Study text —
§
By Netty Ismail, Simon Flint, Sydney Maki and Robert Brand
Cracks are appearing across the emerging-market landscape like never before.
As most nations brace themselves for a likely surge in coronavirus cases through April, the signals from the developing world could hardly be more worrying for investors. Indexes of stocks, bonds and currencies may have risen last week as countries from India and Brazil to South Africa enacted unprecedented measures to buttress their economies, but Friday’s retreat was a reminder the turmoil is far from over. Trading on Monday started poorly, with emerging-market stocks and currencies under pressure and crude oil sliding to a 17-year low.
“We find it too soon to sound the all-clear,” Deutsche Bank AG strategists led by Drausio Giacomelli in New York wrote in a note to clients. Stimulus efforts “are largely insufficient to deal with a prolonged crisis, and it is crucial that current measures suffice to contain the pandemic globally. This remains unknown,” they said.
§
Problem set —
A) Print everything in the emerging-markets article from "As most nations" down to "a 17-year low.".
B) In the emerging-markets article, who led the Deutsche Bank AG strategists who wrote the note to clients?
C) Resume the emerging-markets article, continuing on from its final sentence.

Supplied material —
§
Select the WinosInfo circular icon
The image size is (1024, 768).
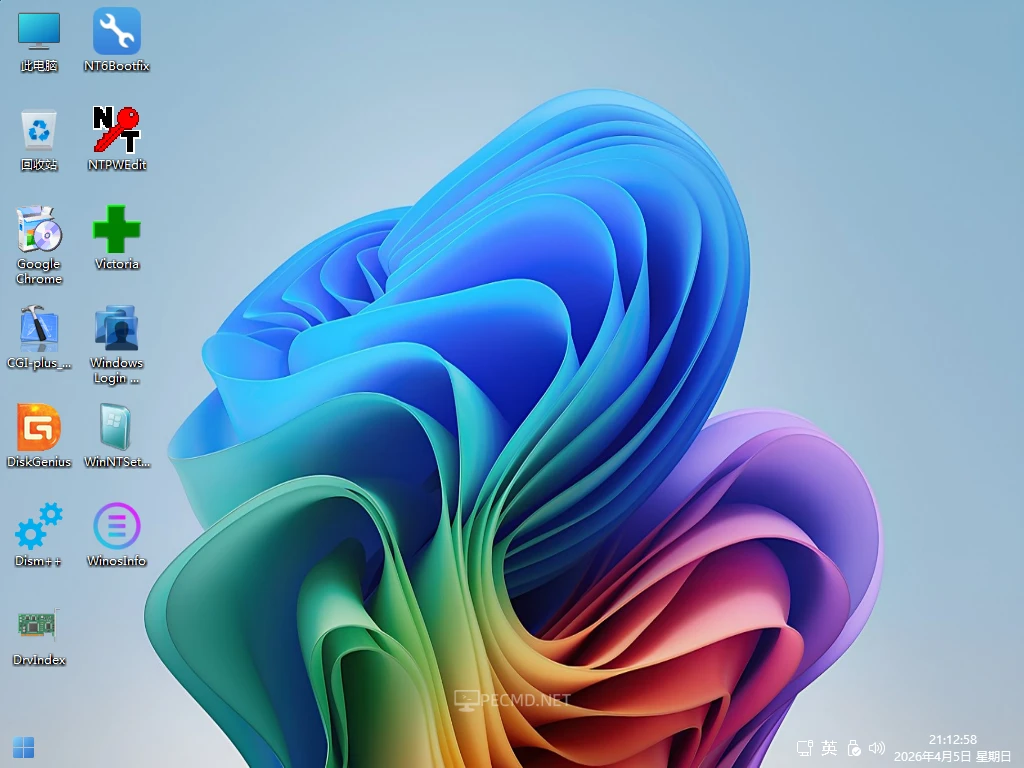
§
Answers to the exercises —
A)
As most nations brace themselves for a likely surge in coronavirus cases through April, the signals from the developing world could hardly be more worrying for investors. Indexes of stocks, bonds and currencies may have risen last week as countries from India and Brazil to South Africa enacted unprecedented measures to buttress their economies, but Friday’s retreat was a reminder the turmoil is far from over. Trading on Monday started poorly, with emerging-market stocks and currencies under pressure and crude oil sliding to a 17-year low.

B) Drausio Giacomelli

C)
Asian policy makers are piling on further measures to counter the impact of the virus. The People’s Bank of China on Monday lowered the interest rate it charges on loans to banks by the most since 2015, while Philippine central bank Governor Benjamin Diokno said Sunday policy makers are ready to support the economy with more rate cuts and purchases of government securities. More regions went on lockdown Monday, including the Thai tourist island of Phuket, while Indonesia and Vietnam prepared for possible quarantines of their largest cities.
The rand slumped to a record low in early Monday trade after Moody’s Investors Service cut South Africa’s debt rating to junk on Friday. The nation may approach the International Monetary Fund for the first time to help with funding, Johannesburg’s Sunday Times cited Finance Minister Tito Mboweni as saying.
Emerging-market stocks last week had their biggest rally since 2018 and currencies strengthened on the back of global stimulus measures. But a sense of foreboding lingers. JPMorgan Chase & Co.’s gauge of expected price swings in developing-nation currencies is headed for its biggest monthly jump since the height of the global financial crisis in October 2008. Emerging-market stocks are poised for their worst month since the crisis, too.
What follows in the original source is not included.